Around 6 p.m. last night, I could feel my body begin to become feverish, by 9 p.m. I spiked to 103.4. I never felt so consumed by fever. My nurse and aide team was excellent in carefully watching me. They suggested an ice pack(s) to help drop the fever. At first, I was afraid ice would only chill me and cause my muscles to ache even more but then I thought maybe on my forehead an ice pack could help. Indeed it did. My fever continuously dropped until I was throwing off the sheets and just too hot. Around 2:30 a.m. it broke.”
Last Sunday afternoon, a promise I made to myself nearly three years ago was fulfilled, I sailed on Flathead Lake with my family.
In August 2008, I experienced my most challenging and darkest days of my cancer. I did so well in every aspect of tolerating my chemotherapy but as each cycle passed, my body was breaking down and weakening. Finally, it gave out and what I feared the most was happening, fevers of unknown origin.
The above paragraph is from my journal at that time. I still haven’t read my journal in its entirety; I don’t know what is keeping me from doing this. But in thinking how to write today’s entry, I referred back to that time of fevers and, indeed, those were my darkest days.
As I have written previously, one night everything in me had to live in a moment of mind over reality – I had to take myself someplace to get away from my fear and pain so I envisioned myself sailing.
I worked hard at keeping my mind focused and in my vision. I would slip in and out of my concentration, coming back to the reality of my situation. Then, with even a greater determination, I put myself back in that vision trying to feel more and hear more and see more. I found my nephew, Will, next to me helping me focus as we sailed across Flathead Lake.
My vision of sailing brought me through that feverish night. I listened to my music and I tried to experience everything that sailing does to me and my senses.
I worked at feeling the wind in my hair and on my face, the heat and burning rays of the sun and the sharp spray of the water on my legs. I tried to hear the water slapping the hull and the wind whistling through the stays and heading into the wind with sails shaking, as she came about. I saw the whoosh of the water as I sailed across the lake and the reflective sparkles of speed; I saw the land on the horizon. I made myself focus and I determined if I get through this, I will sail Flathead Lake – some how, some way, there will come a day I will sail Flathead Lake.
And that day of sailing came and now is past.
Something happened inside of me last Sunday. I feel as if I brought something to a close, something was finished; where there was a hole, it is no more.
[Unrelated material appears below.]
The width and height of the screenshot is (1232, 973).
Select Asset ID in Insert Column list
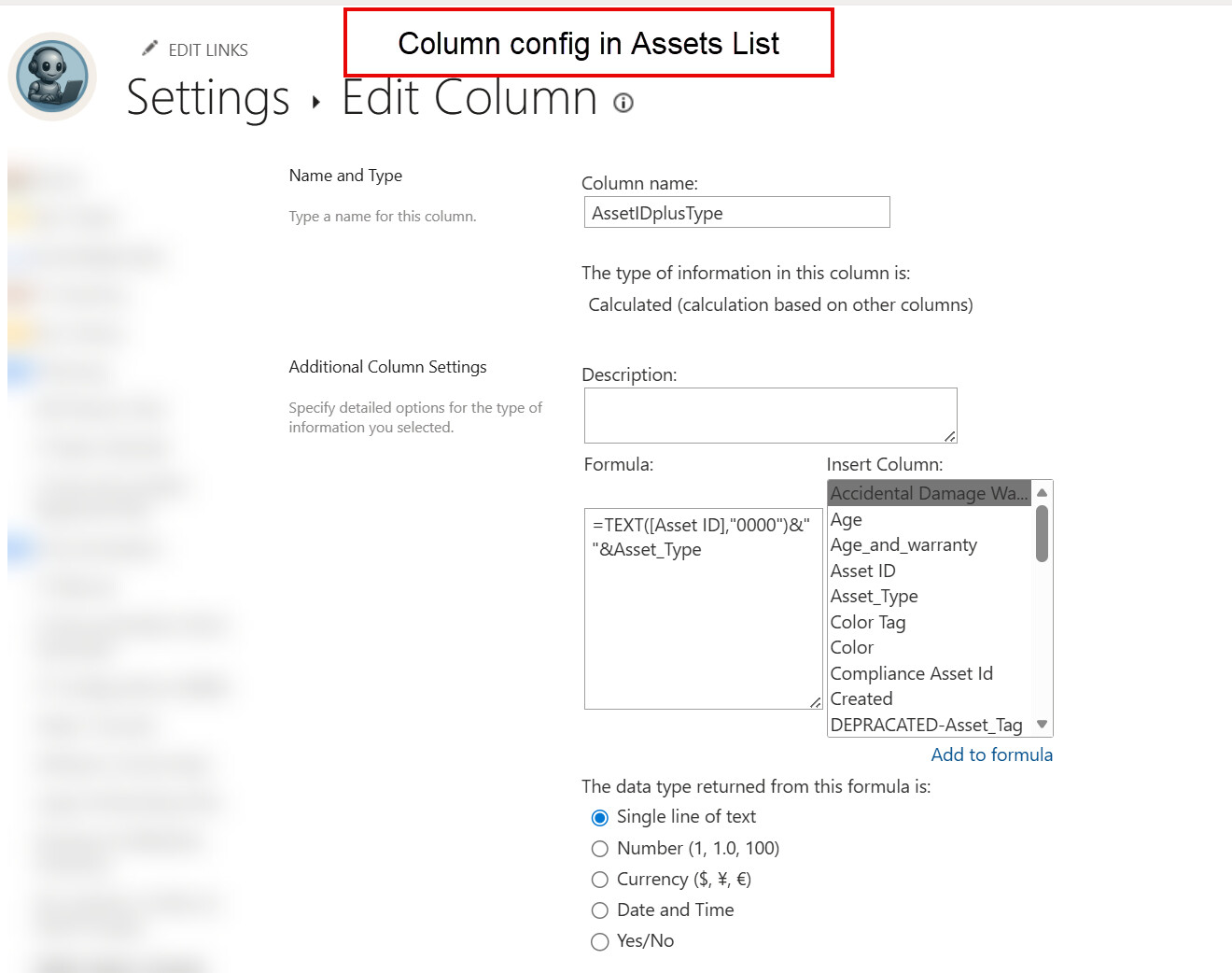coord(863,571)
Whoever thought my journey would continue in stops and starts and I would need to experience internal healing in order to find my peace?
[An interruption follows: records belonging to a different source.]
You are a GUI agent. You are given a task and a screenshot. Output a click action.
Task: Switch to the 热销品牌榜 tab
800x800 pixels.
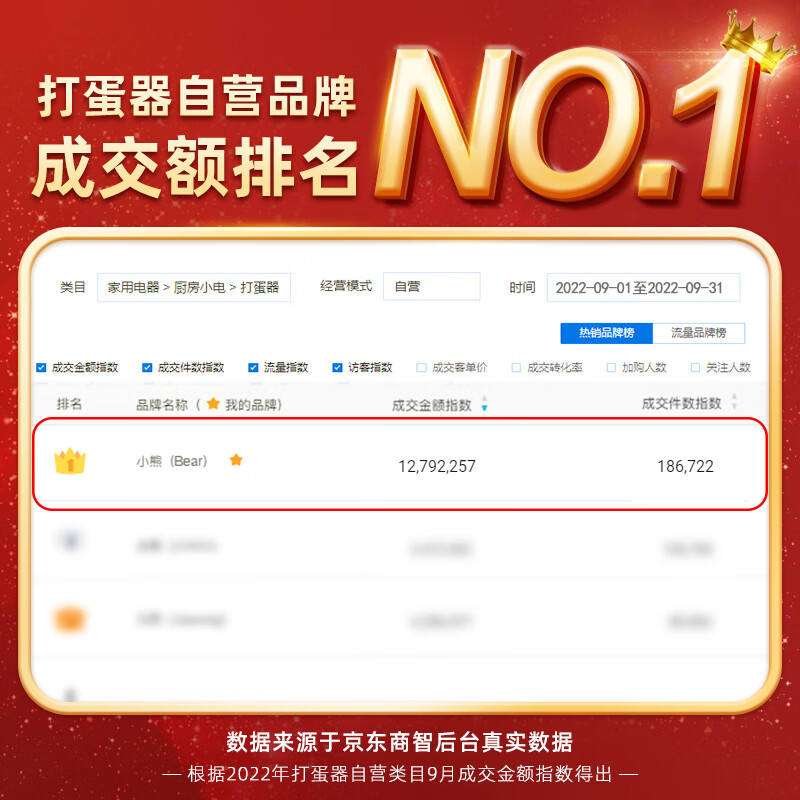[606, 333]
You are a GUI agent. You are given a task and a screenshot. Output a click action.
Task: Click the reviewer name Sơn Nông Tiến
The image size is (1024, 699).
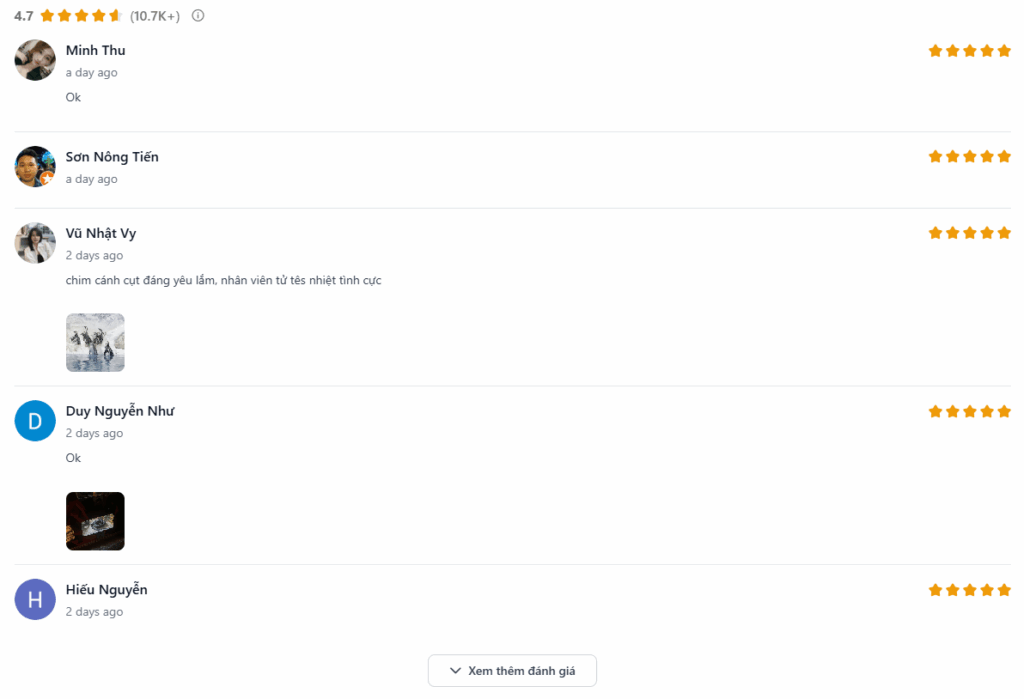112,157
Why do I continue to journal? I don’t know. I am always hoping that my story may help another who is traveling down a similar road.
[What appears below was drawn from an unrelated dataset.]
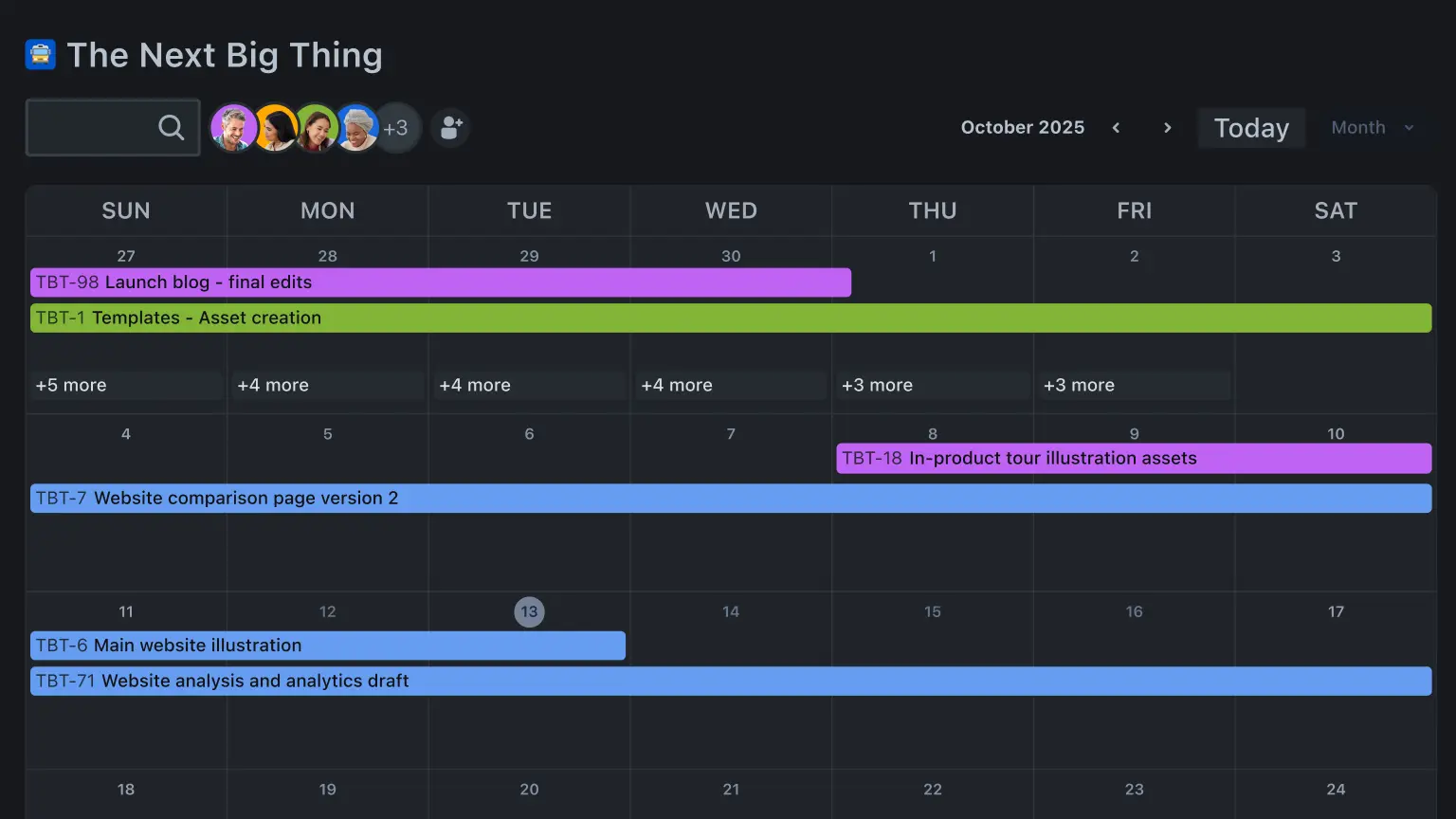Jump to Today in the calendar
Viewport: 1456px width, 819px height.
1251,128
I read about those who are in the midst of their cancer journey and I share in their shock and worry and anxiety and fear; I know it and I know it only too well. I read as they express their questions of what will their treatment be like and what will it do to them. I read about their dark days and nights. I read how they are afraid as they march towards the date of their transplants and recovery. I read about their victories and I read about their deaths. How can my story help them? Will it help them?
I am hoping that by writing about my dream to sail, the promise to myself to one day sail and the fulfillment of that promise, they, too, might envision a future day of health and fulfillment. I hope that I might be of encouragement to them as they experience their dark days, that the light will return and life will go on – and surprisingly and most wonderfully, their cancer pilgrimage will become a distancing memory.
Sail on my fellow sojourners, sail on!